= Beginning of Section =

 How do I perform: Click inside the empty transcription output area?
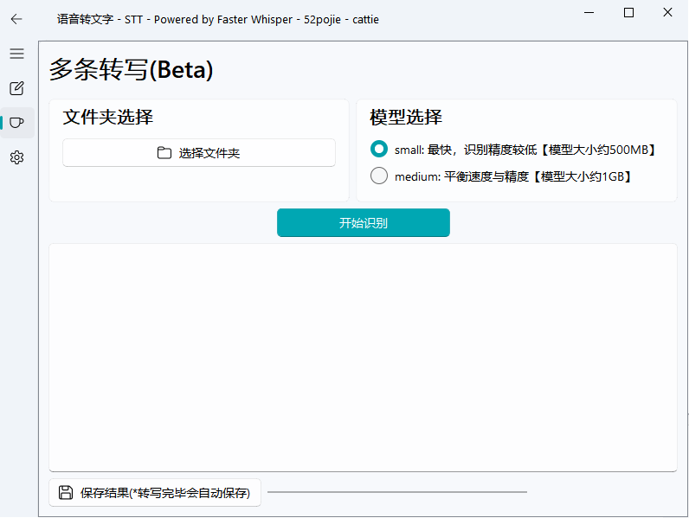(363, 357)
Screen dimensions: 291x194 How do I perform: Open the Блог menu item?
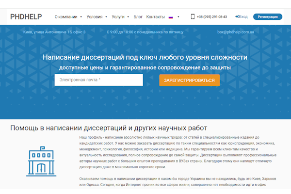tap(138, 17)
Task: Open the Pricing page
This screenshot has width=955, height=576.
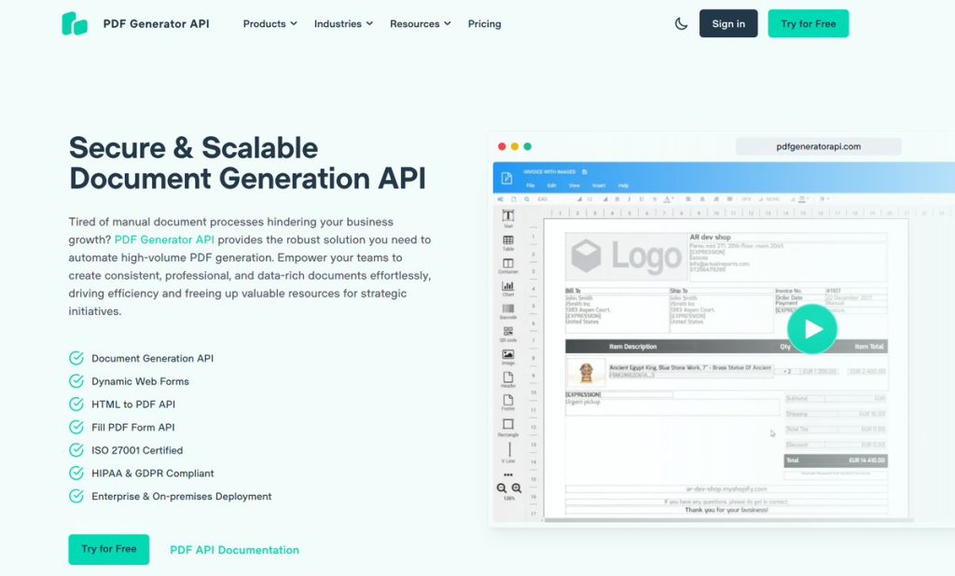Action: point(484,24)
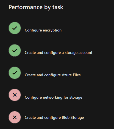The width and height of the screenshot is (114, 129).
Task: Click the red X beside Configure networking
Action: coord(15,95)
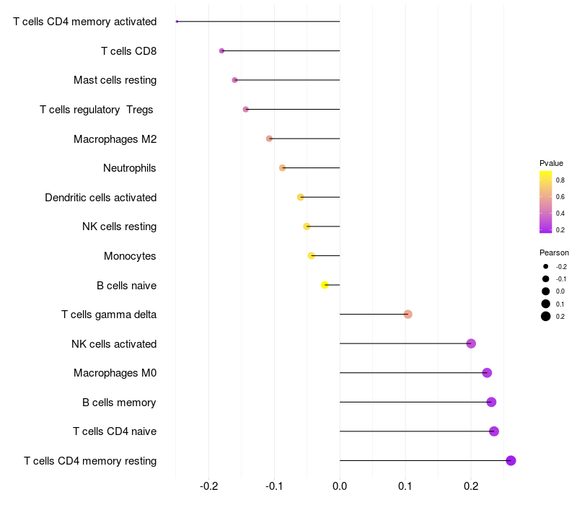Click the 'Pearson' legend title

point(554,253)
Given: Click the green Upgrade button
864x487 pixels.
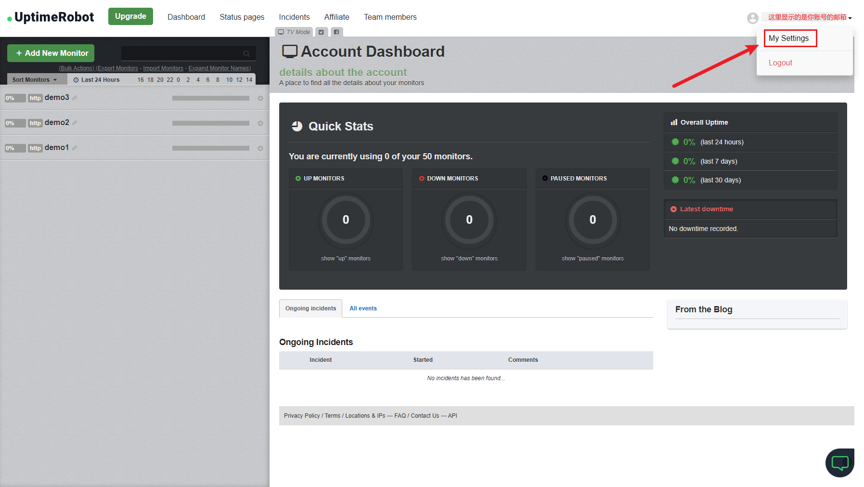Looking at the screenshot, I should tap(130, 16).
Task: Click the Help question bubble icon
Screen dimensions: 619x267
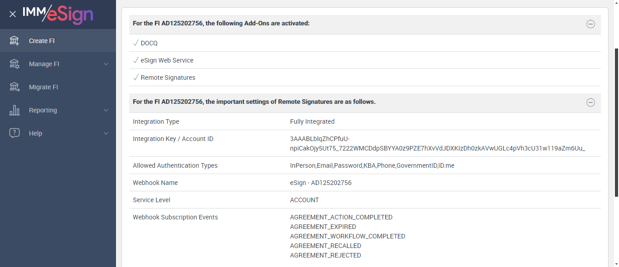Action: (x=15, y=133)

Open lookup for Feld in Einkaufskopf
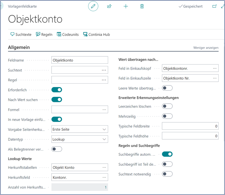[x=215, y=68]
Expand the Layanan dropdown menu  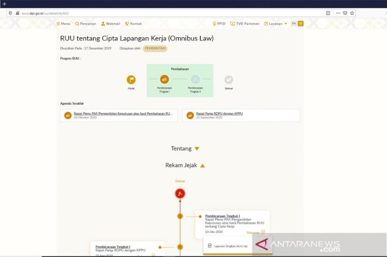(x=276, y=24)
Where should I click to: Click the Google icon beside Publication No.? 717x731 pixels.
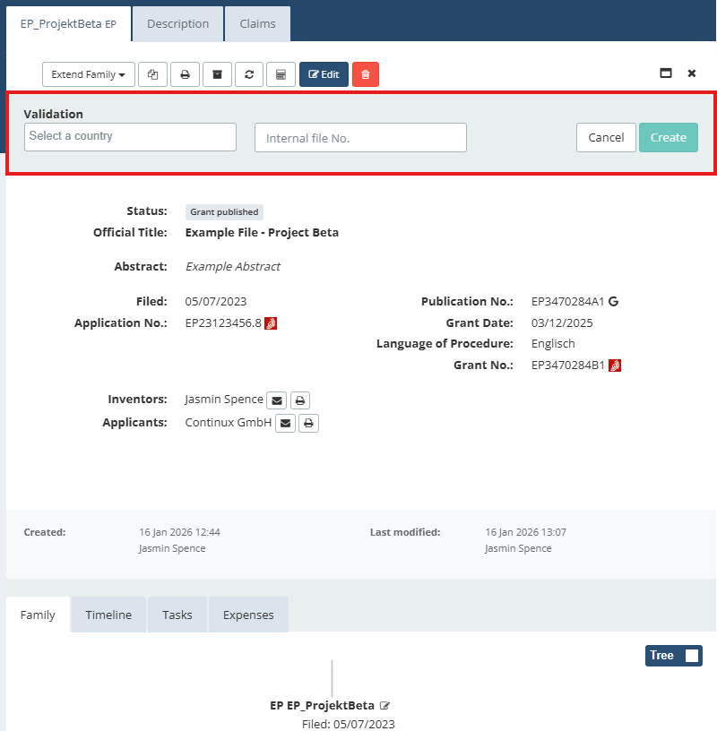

= End of Section =
= Beginning of Section =

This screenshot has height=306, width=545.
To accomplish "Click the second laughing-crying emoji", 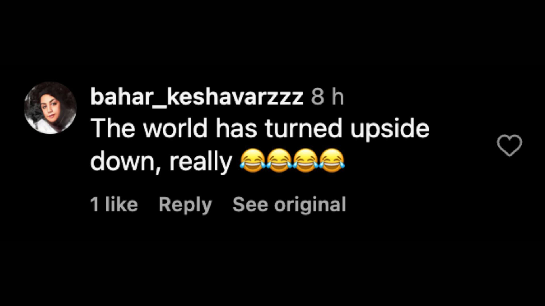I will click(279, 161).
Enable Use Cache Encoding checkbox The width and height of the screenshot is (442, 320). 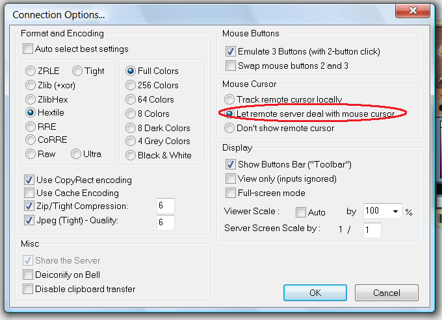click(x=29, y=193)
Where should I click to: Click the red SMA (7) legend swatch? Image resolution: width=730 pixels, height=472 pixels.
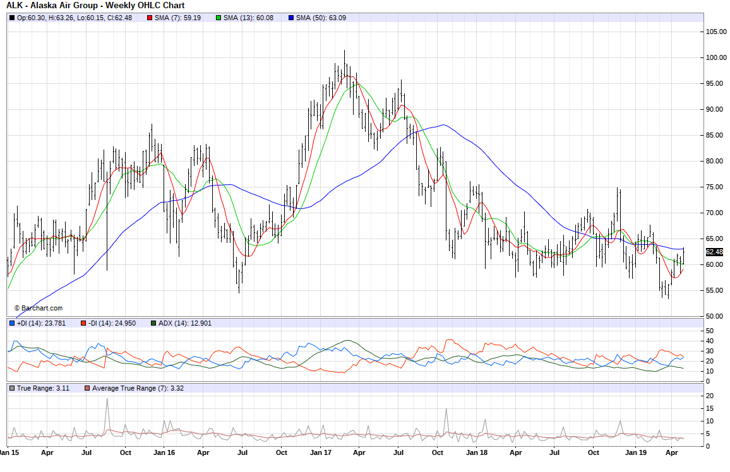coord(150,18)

= End of Section =

_Your goal_
In the listing above, find each line with the word "icon" and copy it out.

_Answer for this exercise_
Task: Click the Help question bubble icon
Where should I click to: Click the Google icon beside Publication No.? 717x731 pixels.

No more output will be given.